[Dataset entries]
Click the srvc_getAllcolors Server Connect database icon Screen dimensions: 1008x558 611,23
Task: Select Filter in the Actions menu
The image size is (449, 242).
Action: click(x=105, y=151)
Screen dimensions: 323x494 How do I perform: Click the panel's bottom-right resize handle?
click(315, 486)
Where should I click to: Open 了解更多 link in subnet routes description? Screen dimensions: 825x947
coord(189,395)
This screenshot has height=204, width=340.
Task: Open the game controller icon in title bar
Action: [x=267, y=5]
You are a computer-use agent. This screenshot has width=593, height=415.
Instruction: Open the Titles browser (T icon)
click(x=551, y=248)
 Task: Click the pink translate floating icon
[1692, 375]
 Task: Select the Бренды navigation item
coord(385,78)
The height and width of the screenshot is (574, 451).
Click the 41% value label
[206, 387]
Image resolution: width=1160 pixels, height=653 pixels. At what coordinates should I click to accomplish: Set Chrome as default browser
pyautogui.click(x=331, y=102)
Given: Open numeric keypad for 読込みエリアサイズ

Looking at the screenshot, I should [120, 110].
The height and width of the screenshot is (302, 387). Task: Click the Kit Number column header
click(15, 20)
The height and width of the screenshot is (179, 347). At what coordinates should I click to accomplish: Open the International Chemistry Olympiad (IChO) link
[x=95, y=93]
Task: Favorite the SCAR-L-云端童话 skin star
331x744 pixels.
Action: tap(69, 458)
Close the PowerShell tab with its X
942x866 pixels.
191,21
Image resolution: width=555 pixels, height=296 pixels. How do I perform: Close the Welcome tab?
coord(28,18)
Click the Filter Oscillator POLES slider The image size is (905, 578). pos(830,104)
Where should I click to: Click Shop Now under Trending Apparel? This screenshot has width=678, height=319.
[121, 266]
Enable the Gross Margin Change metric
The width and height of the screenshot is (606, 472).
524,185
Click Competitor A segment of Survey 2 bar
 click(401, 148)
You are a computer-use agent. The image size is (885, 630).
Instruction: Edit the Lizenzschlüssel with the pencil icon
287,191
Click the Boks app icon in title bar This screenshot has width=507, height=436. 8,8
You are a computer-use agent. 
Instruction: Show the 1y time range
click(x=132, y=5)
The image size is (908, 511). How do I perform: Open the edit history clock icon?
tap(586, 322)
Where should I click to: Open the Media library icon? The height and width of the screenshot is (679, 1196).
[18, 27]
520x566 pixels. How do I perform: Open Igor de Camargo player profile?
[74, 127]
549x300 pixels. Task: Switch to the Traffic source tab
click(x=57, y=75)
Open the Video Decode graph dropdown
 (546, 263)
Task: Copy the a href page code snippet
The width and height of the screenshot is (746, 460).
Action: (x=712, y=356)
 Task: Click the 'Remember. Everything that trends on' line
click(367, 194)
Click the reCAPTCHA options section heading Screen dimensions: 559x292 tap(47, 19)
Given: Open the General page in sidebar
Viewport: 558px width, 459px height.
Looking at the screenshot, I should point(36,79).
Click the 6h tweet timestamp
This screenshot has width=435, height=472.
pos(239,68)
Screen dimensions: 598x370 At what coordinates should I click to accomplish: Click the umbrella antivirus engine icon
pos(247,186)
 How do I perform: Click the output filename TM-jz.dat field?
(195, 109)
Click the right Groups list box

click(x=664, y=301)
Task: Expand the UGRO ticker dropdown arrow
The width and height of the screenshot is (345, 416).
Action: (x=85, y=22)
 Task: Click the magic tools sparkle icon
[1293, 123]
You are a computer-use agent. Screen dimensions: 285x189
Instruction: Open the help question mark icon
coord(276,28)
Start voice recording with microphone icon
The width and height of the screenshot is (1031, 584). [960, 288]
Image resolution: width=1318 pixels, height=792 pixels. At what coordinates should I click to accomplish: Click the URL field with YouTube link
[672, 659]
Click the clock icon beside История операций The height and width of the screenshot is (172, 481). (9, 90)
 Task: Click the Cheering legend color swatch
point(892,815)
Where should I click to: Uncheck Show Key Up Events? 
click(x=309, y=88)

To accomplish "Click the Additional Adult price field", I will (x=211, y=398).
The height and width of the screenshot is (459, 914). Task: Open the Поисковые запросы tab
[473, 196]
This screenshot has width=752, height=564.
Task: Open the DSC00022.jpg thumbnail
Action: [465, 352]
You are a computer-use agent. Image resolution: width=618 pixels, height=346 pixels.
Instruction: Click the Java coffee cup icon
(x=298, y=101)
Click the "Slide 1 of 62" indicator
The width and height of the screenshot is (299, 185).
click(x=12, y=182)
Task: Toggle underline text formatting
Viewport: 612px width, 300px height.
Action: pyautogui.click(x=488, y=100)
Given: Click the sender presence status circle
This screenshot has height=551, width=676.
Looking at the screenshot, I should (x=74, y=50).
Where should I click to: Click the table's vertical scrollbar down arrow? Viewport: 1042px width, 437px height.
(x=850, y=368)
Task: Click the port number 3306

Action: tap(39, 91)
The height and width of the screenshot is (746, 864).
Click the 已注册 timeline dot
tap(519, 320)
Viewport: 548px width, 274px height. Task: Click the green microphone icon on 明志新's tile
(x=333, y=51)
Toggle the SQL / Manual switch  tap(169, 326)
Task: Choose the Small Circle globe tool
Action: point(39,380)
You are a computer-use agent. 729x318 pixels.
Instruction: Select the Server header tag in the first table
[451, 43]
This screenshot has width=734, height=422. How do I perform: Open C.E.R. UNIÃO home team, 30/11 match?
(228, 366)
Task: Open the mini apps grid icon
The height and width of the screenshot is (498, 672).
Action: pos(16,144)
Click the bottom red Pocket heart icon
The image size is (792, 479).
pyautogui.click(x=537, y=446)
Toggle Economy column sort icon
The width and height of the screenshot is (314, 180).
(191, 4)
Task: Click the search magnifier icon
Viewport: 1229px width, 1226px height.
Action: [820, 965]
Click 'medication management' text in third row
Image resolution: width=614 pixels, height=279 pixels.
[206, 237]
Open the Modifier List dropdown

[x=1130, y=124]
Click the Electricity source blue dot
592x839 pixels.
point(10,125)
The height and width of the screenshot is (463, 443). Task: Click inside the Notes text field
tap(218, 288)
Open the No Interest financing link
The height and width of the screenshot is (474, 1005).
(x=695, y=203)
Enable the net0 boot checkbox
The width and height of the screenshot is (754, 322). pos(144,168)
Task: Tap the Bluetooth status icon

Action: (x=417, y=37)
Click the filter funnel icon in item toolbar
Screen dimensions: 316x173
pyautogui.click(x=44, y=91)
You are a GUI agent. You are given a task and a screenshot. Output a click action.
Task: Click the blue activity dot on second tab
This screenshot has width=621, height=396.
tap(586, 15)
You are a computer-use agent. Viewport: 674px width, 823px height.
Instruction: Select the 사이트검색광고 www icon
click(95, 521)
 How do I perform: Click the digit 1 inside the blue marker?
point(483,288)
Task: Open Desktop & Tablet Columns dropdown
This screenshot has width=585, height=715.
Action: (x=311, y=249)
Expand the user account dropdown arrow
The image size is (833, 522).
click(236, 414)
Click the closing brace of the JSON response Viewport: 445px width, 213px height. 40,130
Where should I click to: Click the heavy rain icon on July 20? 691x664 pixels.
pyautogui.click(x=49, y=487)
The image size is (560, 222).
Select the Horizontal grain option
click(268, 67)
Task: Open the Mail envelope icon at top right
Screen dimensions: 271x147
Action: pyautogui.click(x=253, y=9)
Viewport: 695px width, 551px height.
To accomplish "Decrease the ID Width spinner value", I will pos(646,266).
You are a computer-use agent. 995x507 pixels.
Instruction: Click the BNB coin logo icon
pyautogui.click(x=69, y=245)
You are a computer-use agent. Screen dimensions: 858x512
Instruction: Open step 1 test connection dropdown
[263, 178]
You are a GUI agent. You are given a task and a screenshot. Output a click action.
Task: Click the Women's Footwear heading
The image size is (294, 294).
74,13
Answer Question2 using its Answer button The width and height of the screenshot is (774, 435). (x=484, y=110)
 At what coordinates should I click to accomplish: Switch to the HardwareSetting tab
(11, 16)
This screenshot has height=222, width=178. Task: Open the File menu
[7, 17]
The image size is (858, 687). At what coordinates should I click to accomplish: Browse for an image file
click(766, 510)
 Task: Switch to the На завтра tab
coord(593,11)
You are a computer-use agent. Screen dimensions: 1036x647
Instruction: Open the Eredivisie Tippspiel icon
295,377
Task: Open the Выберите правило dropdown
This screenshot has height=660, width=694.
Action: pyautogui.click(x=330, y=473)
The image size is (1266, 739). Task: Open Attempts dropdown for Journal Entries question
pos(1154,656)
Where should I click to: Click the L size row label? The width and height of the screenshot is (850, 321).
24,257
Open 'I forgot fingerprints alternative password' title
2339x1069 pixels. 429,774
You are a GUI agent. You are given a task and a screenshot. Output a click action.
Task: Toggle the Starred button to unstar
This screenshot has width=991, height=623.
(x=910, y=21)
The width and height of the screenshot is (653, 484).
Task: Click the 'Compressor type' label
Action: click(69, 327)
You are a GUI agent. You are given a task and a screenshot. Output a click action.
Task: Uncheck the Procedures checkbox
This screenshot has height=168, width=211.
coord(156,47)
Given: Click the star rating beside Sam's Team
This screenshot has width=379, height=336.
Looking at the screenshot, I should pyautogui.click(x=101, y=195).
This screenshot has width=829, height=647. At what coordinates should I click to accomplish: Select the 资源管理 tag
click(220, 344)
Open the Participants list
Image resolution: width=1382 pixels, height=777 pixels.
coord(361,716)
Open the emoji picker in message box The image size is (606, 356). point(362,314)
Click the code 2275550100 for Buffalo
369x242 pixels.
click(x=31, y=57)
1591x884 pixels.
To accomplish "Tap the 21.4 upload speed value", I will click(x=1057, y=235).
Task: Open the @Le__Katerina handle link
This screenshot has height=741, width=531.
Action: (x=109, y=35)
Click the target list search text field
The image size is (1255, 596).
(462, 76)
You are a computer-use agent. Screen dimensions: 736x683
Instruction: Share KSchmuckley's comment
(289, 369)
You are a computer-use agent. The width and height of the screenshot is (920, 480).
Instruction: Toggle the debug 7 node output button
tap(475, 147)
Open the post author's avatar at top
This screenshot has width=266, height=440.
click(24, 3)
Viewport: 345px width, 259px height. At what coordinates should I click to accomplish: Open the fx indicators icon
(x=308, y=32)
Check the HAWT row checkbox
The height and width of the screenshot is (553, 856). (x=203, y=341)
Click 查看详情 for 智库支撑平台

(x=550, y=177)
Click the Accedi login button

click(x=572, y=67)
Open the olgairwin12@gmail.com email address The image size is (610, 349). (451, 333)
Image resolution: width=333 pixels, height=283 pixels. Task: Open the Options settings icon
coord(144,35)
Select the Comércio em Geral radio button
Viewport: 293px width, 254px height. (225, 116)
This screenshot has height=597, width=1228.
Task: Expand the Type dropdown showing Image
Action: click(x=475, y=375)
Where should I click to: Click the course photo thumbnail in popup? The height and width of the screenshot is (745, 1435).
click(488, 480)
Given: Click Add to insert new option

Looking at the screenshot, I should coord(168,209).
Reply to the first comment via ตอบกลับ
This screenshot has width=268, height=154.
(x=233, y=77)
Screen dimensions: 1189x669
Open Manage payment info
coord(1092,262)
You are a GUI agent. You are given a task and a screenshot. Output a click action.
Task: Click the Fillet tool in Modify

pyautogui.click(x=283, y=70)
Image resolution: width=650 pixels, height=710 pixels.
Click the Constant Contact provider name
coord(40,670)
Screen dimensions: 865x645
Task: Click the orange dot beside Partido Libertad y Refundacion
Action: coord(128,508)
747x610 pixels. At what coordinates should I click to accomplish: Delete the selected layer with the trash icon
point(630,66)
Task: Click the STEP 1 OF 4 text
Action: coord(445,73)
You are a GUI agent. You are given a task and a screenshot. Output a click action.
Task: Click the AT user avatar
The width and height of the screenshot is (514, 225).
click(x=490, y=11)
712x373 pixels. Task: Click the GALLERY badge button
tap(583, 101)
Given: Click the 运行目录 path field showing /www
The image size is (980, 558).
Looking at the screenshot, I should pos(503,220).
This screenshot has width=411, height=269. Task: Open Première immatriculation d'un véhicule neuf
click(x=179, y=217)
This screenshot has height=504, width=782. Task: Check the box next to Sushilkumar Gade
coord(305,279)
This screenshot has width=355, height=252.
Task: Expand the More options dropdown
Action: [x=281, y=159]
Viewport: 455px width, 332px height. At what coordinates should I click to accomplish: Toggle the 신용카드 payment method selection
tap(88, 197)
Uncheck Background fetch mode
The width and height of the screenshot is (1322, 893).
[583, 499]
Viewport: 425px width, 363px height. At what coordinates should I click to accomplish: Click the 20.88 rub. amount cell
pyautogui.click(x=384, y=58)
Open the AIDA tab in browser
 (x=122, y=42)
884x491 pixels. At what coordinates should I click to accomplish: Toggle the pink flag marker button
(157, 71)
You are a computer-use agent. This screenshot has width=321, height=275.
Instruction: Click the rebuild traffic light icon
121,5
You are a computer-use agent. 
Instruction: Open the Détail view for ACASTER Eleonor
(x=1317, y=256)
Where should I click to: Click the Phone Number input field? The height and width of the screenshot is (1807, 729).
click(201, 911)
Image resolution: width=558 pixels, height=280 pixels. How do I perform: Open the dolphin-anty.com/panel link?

## REQUIREMENT
Check each line of the data above, and please copy the ones in which the string "page" occurs.

## ANSWER BOX
Task: Copy the a href page code snippet
Given: Open the General page in sidebar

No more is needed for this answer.